What service or software has a requirement of more than 80/20Mb for domestic users?
With the manner in which we're being encouraged to use cloud services increasingly while there is no requirement for higher bandwidth we are getting to the stage where, for those taking advantage of such services, the bandwidth you have at home directly influences how responsive many tasks can feel.
Companies are actively advertising the cloud to domestic users, alongside online backup services and the like.
4K streaming is nearly upon us. While this will have an ABR around the 15-20Mb mark trials have shown bursts of 50Mb. The parents downstairs watching a very busy scene on a move, say a car chase, which by its nature will be very high bit rate, alongside whatever the kids are doing has the potential to stress the average FTTC connection.
Remember that while FTTC is sold at 80/20 or more exactly usually 76/19 due to distance from cabinet the median speed is somewhat lower. The Think Broadband Blog indicated a median speed of what looks like 53-54Mb/s. Take about 50Mb from that for the busy 4K stream downstairs you don't leave much for anyone else in the household. If mum isn't really paying attention to the action movie, which will inevitably feature Dwayne Johnson, but is doing other things, alongside the 2 kids browsing, Skyping, streaming, downloading, dad may find that part way through his movie he sees the dreaded buffering.
This is not an unlikely scenario. We should also be mindful to avoid discussing what 80Mb/20Mb can do, but instead to discuss what VDSL 2 can do in the current version of the technology. Until they actually JFDI vectoring is vapourware, and there is no guarantee Openreach will deploy vectoring, after all they were just over 2 years ago forecasting 10-20% of us to have access to >100Mb through them by now.
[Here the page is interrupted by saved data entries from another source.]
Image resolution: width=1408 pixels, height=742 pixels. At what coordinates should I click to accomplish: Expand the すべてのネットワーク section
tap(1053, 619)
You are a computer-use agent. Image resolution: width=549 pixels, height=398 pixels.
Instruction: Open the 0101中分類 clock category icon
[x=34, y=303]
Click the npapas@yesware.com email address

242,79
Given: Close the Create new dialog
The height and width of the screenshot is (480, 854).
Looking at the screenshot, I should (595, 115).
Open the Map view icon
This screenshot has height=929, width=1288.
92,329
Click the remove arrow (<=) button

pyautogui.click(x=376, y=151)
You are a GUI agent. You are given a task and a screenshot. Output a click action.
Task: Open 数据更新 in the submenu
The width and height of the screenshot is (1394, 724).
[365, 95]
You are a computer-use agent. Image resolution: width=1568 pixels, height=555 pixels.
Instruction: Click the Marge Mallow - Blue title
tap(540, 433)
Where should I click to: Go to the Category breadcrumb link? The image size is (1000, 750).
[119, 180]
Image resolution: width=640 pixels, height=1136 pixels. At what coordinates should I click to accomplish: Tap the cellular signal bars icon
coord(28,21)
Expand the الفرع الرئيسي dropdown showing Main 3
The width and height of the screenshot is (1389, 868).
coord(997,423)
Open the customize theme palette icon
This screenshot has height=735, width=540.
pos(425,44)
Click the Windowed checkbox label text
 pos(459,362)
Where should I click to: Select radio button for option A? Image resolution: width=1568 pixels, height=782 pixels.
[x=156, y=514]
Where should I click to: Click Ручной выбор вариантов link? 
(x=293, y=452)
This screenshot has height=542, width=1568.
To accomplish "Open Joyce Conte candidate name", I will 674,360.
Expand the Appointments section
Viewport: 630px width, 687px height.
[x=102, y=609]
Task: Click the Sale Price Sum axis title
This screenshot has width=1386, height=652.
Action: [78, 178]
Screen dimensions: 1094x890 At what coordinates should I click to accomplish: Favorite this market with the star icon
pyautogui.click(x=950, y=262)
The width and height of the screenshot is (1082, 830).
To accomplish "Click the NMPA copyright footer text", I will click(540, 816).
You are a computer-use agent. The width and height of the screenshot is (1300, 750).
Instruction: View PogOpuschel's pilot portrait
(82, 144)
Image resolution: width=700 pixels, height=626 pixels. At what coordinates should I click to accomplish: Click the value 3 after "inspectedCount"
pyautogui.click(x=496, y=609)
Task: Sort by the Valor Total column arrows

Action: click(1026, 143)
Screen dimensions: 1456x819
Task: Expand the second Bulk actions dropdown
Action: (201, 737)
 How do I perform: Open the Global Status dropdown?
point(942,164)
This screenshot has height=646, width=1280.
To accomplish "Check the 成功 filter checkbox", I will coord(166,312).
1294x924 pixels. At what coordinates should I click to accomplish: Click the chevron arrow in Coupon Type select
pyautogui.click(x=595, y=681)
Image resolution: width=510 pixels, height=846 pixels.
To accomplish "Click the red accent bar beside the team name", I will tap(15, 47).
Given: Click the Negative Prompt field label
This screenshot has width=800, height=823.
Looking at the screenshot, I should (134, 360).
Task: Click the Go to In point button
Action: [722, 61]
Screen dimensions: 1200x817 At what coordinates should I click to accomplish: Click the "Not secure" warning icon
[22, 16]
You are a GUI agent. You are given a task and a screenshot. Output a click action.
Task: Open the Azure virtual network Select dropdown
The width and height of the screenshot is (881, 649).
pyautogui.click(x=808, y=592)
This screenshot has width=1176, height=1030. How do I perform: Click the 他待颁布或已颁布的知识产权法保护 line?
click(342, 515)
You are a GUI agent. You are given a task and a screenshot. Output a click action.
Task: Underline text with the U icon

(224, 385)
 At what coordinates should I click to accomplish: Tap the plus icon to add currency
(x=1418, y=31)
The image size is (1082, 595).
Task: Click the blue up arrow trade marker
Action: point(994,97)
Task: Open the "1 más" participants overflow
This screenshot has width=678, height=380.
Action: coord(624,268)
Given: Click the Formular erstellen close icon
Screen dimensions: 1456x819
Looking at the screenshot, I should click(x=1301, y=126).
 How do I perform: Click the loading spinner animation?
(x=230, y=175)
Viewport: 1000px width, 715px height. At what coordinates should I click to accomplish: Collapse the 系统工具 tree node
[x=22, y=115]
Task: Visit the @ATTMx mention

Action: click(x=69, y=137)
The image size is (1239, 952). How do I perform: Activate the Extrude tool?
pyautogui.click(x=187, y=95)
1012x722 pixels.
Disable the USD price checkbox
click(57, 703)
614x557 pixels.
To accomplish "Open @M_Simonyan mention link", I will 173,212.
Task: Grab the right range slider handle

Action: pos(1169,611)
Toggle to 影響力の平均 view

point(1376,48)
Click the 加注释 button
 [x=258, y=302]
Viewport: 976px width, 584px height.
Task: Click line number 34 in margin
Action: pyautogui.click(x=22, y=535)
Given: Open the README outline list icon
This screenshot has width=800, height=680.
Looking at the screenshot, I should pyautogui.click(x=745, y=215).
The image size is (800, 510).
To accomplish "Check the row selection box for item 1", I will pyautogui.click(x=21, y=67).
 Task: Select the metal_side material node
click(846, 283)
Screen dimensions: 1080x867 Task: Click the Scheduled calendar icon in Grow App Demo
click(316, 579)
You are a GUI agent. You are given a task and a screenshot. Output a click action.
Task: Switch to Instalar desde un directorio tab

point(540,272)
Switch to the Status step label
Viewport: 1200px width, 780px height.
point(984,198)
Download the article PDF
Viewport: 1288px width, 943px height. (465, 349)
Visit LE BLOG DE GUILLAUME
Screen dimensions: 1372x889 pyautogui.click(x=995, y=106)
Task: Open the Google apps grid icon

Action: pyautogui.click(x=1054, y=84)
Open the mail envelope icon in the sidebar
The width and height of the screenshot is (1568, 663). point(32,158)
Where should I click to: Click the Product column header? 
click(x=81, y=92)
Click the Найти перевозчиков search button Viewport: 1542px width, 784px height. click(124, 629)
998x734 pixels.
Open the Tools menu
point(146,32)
The presentation I started the thread with has a few interesting bits about this. Slide 21 estimates the average family might require 40-55Mb, in which case a substantial proportion of these average families would be SooL as their VDSL 2 is incapable of 40Mb. It is, it seems, over the top with its estimates of bandwidth requirements however it is spot on in that concurrency is the killer application.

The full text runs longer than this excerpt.